Over mogelijke politieke medestanders moet men zich weinig illusies maken. De Belgische minister van overheidsbedrijven Paul Magnette (PS) uitte wat voorzichtige kritiek op het plan Van Rompuy. Hij vond het te onevenwichtig en te rechts, “het zou kunnen geschreven zijn door de Europese Centrale Bank”. Niet alleen de liberalen namen hem onmiddellijk op de korrel en vonden dat hij dan maar ontslag moest nemen uit de regering (liberaal eurocommissaris en belastingsontduiker De Gucht waarschuwde zelfs dat Magnette een “voormalig marxistisch politicoloog” is) ; maar ook sociaal-democratisch Europarlementslid Kathleen Van  Brempt vond het “onverstandig het hele plan van tafel te vegen” en Groen parlementslid Van Hecke vroeg zich af “wie eigenlijk de woordvoerder is van ons land”.

Het plan Van Rompuy doordrukken zal ongetwijfeld nog heel wat voeten in de aarde hebben; het lijkt onmogelijk het tot stand te brengen zonder wijziging in de Europese verdragen en het is nog niet duidelijk welke juridische spitstechnologie men daartoe kan  aanwenden. Groot-Brittannië bijvoorbeeld zal het plan nooit aanvaarden, ook al is Cameron geen voormalig marxistisch politicoloog, en ook Tsjechië deed afwijzend. Maar de Europese leiders staan met hun mislukt euro-experiment met de rug tegen de muur, en in die omstandigheden zullen ze tot het uiterste gaan.

Het meest dringende is de Europese arbeidersbeweging te overtuigen dat ze zelf ook met de rug tegen de muur staat, en dat nu het ogenblik is aangebroken om ook tot het uiterste te gaan.


[1] Zie de uitgebreide studie “Geruststellende euro-obligaties?” van de hand van Henri Houben in Marxistische studies, beschikbaar op De Wereld Morgen.

[2] “Met rustige vastheid” is de lijfspreuk van Herman Van Rompuy. Sinds 2009 is hij voorzitter van de Europese Raad (de raad van staats- en regeringsleiders die de topbijeenkomsten belegt) , wat hem de misplaatste titel van “president van Europa” opleverde. Indertijd werd nogal smalend gedaan over zijn persoon, omdat hij niet de nodige “uitstraling” had; een figuur als Tony Blair zou beter gestaan hebben op de internationale podia, zo dachten sommigen bij de Europese elites. Maar ondertussen is gebleken dat haiku-dichter Van Rompuy een zeer nuttige nar is in het Europees gebeuren. Discreet, wendbaar, inzetbaar, wat kun je méér van een marionet verwachten?

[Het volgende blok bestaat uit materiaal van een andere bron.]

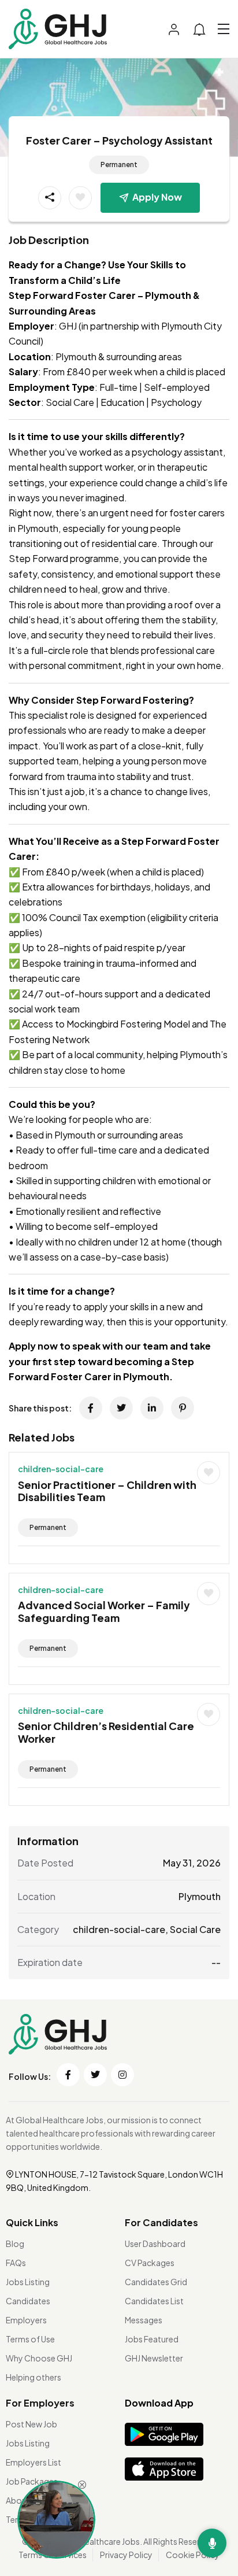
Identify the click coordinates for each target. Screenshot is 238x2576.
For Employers (40, 2403)
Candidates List (154, 2301)
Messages (143, 2320)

[3] Het “plan Van Rompuy” ontstond onder de auspiciën van vier (onverkozen) figuren: Van Rompuy zelf, “president van Europa”; Barroso, voorzitter van de Europese commissie; Draghi, voorzitter van de Europese Centrale Bank en Jean-Claude Juncker, voorzitter van de eurogroep.

[4] Olli Rehn is momenteel de Europese commissaris bevoegd voor economie en financiën. Hij heeft reeds aanzienlijke bevoegdheden in het opleggen van aanbevelingen en het uitspreken van financiële sancties voor de lidstaten.

[5] Commissievoorzitter Barroso was in juni 2010 zo aangenaam verrast door het gemak waarmee de lidstaten zich het Europees Semester lieten opleggen, dat hij sprak van een “stille revolutie”.